Belém · Pará · Ver-o-Peso, manhã cedo · No. 02 of 04 · 8 min read

Açaí, before it was a smoothie shop

Let me tell you what açaí actually is before the wellness industry finishes explaining it to you. It is the fruit of a palm tree native to the Amazon basin. In Belém, where I grew up, it is not a wellness product. It is a staple food. It is also eaten savory.

By Pedro Almeida · Belém, Pará · Issue 47, Feature 02

I. What it actually tastes like

Frozen açaí pulp, as it is sold outside of Brazil, tastes approximately like açaí. Fresh açaí, processed the morning it is picked, has a flavor that the frozen version cannot fully replicate. It is richer, more bitter, earthier. The color is deeper — not the purple of frozen pulp but almost black, the color of a ripe olive.

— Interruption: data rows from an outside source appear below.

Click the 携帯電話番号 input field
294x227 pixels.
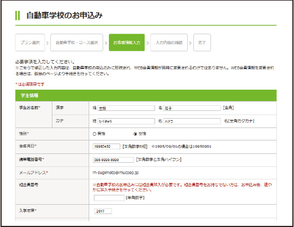click(x=113, y=160)
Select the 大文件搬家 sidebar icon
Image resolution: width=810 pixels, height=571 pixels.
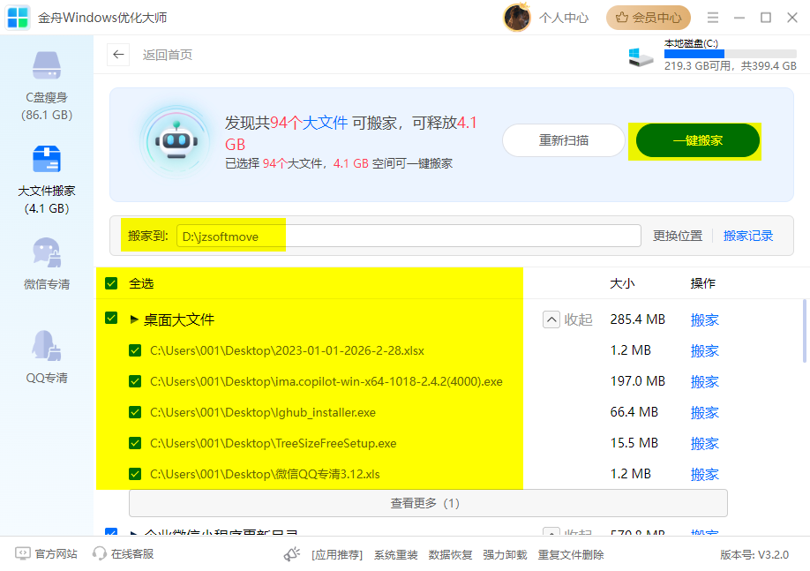point(45,159)
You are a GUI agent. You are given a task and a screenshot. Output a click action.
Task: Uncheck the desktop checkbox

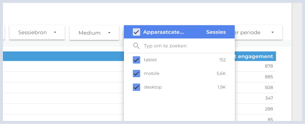click(137, 87)
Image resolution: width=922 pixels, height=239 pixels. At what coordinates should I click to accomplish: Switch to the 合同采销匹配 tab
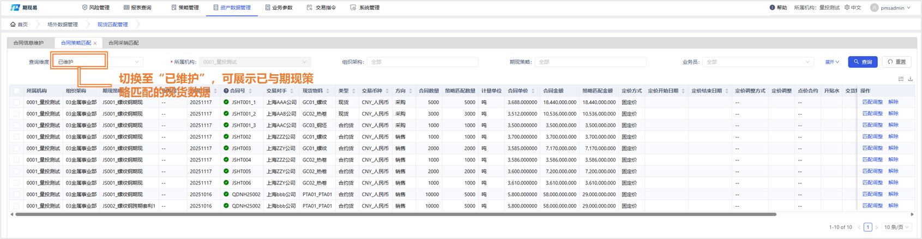[123, 43]
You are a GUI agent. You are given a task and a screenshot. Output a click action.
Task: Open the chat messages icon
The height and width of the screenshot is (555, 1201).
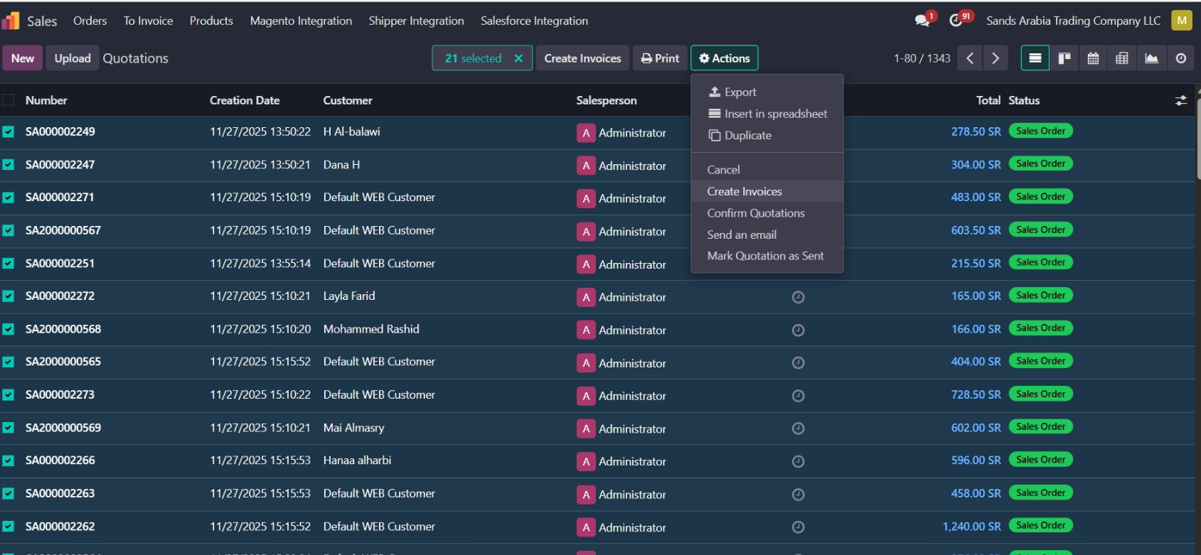click(922, 21)
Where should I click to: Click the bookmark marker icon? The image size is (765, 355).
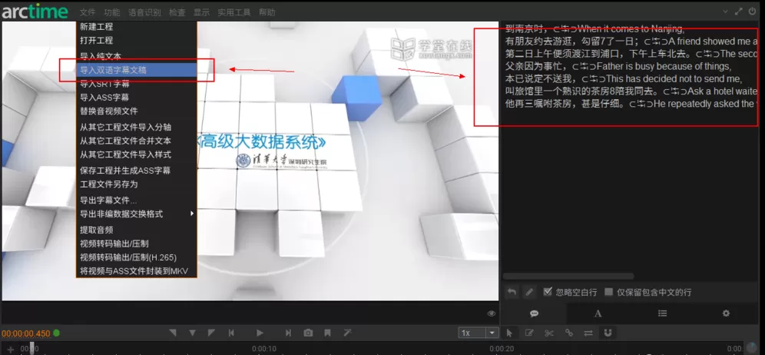click(x=327, y=333)
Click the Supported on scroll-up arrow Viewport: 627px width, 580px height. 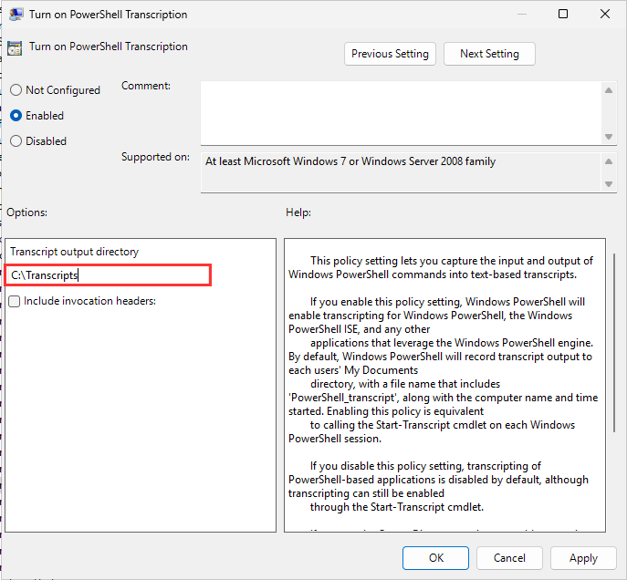coord(609,161)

The flavor that is not a smoothie flavor: earthy, slightly bitter, with an astringency that makes your mouth feel slightly dry, and a richness from the high fat content that reads almost like chocolate without tasting like chocolate. It is not a fruit that tastes sweet. People who expect berries are consistently surprised.

II. How it is actually eaten

In Pará, açaí is eaten savory. This is the fact that most confuses people outside of Brazil. Açaí grosso — thick açaí — is unsweetened pulp served alongside farinha d’água and either fried or dried fish. You eat the açaí and the fish together. It is a complete meal. It is the meal my grandfather ate every day of his adult life.

The sweetened version with granola and banana and honey — açaí na tigela as it is known in São Paulo and internationally — is a southern Brazilian adaptation. It is not wrong. It is not what açaí is in Pará.

III. The export problem

When açaí became a global wellness product, two things happened. The price in Pará increased to the point where the people who had eaten it as a daily staple could no longer easily afford it. And the product being exported became something different — sweetened, frozen, packaged in a form that emphasised its antioxidant content rather than its actual flavor and cultural context.

The global market has created real economic benefit for Amazon producers. I say this because you deserve to know what the fruit actually is before you form an opinion based on what you have eaten in a bowl with granola.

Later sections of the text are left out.